Unlocking the key to Māori success in Asia

Our series Unlocking the key to Māori success in Asia begins with Karl Johnstone (Rongowhakaata, Te Aitanga-a-Mahaki, Ngāi Tāmanuhiri), who is owner and director of Haumi NZ, a business that initiates designs and delivers cultural exhibitions and shared cultural experiences from New Zealand throughout the world. It’s immediately apparent from speaking with Karl that Māori whakapapa and cultural links to Asia have stood the test of time.  
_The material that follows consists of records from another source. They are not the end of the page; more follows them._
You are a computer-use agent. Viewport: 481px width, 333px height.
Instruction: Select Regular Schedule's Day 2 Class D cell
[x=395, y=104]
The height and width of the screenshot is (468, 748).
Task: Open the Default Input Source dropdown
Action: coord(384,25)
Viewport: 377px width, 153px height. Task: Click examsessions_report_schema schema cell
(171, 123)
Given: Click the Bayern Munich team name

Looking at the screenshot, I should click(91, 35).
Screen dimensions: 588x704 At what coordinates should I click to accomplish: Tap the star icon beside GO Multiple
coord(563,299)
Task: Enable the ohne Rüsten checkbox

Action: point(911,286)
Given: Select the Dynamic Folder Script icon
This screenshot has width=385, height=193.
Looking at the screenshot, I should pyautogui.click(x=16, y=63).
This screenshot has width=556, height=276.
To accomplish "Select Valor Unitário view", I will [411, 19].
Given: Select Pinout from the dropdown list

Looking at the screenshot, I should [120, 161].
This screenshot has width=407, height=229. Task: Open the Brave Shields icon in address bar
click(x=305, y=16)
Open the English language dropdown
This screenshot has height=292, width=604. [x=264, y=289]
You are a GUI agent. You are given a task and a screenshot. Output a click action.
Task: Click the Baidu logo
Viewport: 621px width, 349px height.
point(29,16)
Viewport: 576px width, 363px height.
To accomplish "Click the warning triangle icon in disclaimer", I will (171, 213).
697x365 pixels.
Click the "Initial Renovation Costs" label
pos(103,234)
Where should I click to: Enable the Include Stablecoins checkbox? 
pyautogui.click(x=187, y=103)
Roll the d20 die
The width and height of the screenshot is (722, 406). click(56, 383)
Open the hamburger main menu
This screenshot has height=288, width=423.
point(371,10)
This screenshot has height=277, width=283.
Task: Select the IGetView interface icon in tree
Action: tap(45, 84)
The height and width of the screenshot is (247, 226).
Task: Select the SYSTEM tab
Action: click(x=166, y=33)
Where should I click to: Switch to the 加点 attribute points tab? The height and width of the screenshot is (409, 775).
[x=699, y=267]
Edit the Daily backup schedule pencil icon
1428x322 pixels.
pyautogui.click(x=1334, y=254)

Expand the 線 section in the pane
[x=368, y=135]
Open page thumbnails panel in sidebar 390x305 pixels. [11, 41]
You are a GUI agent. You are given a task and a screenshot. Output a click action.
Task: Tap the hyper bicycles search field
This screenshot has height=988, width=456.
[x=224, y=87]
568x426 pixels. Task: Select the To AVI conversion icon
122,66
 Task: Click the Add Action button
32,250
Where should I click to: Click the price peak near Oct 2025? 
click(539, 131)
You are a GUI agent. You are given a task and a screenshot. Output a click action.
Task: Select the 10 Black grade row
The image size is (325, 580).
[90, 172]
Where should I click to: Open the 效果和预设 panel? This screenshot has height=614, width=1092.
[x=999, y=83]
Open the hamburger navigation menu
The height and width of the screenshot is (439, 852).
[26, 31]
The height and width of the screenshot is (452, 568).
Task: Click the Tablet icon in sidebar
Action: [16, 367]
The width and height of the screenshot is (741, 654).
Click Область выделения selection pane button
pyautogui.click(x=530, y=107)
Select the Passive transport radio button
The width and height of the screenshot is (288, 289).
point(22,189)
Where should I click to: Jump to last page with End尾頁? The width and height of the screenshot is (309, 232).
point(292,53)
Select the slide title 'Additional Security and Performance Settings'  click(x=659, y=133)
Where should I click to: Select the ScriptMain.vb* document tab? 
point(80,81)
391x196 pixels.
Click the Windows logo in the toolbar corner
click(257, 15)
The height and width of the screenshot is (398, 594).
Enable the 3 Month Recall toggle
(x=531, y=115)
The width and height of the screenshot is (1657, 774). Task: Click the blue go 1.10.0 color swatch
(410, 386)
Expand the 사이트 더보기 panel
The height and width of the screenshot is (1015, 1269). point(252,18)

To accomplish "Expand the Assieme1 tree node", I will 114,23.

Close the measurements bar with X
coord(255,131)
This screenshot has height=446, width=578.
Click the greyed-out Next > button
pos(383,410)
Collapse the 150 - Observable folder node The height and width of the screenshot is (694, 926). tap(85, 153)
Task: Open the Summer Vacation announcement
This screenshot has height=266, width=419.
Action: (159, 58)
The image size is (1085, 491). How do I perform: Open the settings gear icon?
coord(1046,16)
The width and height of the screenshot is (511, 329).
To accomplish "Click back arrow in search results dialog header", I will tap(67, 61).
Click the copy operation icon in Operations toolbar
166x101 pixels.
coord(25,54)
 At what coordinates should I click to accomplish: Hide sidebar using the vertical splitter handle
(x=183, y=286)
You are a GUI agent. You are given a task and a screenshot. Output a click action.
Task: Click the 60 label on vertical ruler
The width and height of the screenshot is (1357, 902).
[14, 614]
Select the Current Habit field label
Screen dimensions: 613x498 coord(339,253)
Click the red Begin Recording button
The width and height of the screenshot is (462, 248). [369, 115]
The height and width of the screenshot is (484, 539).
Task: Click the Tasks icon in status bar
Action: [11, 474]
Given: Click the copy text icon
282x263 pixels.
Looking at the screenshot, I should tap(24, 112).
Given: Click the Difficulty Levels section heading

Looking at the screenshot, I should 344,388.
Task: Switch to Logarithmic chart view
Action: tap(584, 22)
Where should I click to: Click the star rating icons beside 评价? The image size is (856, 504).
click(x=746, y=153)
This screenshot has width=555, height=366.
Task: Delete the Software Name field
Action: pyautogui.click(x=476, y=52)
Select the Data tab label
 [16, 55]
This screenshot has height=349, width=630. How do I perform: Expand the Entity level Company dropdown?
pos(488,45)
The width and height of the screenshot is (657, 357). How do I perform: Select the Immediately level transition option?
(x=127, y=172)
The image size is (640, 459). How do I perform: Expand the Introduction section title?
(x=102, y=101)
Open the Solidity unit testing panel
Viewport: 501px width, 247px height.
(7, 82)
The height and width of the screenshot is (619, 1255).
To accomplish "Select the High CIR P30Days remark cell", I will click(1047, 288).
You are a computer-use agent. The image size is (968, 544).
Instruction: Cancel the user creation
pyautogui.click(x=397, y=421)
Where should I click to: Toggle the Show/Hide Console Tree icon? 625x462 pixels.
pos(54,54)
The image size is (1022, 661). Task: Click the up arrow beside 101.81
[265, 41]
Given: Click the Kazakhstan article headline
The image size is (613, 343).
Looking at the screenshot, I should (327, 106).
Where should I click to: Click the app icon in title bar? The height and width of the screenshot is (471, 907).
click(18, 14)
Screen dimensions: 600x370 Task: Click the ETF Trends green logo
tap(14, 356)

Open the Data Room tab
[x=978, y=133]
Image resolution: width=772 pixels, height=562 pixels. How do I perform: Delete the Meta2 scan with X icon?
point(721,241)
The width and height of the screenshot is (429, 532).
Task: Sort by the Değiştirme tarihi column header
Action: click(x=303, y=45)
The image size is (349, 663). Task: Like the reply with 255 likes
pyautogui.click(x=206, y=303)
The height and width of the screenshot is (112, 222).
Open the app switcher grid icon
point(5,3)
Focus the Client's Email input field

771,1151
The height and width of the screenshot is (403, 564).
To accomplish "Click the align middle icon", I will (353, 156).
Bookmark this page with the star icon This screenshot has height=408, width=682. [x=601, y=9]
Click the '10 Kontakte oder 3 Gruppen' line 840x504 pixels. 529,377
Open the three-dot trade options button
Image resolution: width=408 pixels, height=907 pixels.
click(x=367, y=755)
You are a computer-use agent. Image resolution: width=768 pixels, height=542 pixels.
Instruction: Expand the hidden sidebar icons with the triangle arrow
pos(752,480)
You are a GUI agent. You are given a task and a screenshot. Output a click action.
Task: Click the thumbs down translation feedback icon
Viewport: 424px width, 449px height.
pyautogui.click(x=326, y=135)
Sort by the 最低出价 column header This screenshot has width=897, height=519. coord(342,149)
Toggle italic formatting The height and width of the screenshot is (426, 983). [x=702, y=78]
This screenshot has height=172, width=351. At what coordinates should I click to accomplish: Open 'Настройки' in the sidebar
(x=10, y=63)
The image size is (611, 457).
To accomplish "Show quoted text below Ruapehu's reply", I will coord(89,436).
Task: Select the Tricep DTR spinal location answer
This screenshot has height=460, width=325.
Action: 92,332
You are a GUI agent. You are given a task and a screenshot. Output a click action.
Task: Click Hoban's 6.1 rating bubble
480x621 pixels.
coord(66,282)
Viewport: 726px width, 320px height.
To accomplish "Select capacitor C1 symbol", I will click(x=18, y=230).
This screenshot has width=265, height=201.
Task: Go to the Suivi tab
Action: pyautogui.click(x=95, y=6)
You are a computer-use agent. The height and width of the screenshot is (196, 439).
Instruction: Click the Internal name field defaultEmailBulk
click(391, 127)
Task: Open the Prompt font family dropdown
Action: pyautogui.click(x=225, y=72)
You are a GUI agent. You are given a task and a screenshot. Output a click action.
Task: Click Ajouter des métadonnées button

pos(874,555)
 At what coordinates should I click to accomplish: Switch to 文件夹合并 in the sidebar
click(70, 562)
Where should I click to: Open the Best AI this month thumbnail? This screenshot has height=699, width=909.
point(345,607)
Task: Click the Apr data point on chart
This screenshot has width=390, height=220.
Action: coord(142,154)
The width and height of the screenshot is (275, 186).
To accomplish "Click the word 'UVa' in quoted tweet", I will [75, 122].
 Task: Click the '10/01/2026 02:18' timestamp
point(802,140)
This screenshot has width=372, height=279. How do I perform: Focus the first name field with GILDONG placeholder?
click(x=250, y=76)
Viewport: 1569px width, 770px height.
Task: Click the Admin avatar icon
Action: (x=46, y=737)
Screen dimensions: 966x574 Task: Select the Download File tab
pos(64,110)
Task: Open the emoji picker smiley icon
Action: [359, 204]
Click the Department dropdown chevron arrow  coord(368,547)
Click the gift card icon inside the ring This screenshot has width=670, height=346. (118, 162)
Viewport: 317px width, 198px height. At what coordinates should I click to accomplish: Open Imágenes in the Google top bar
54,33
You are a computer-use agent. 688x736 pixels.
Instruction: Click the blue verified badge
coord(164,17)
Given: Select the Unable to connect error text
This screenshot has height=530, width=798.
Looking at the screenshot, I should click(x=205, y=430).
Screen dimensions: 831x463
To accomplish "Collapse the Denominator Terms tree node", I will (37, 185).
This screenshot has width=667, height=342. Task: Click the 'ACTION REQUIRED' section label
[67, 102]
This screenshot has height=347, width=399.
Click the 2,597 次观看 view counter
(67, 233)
“Some Asian values mirror our own as Māori. For example, the Japanese have a concept called ‘omotenashi’ which completely mirrors what we would call ‘manaakitanga’ and the Chinese operate fluidly with concepts like kai tahi (eating together) and mahi tahi (working together)”

These sentiments were echoed in our conversations with Tāpeta Wehi (Te Aitanga-a-Mahaki, Ngai Tuhoe, Te Whakatōhea, Te Whānau-ā-Apanui) founder of Te Wehi Haka who connects to Asia through the sharing of cultural experiences and kapa haka.  

In Tāpeta’s view, “It is because of our strong moral foundation that we have a natural affinity to the Chinese who build businesses and friendships through developing a strong relationship first as well.”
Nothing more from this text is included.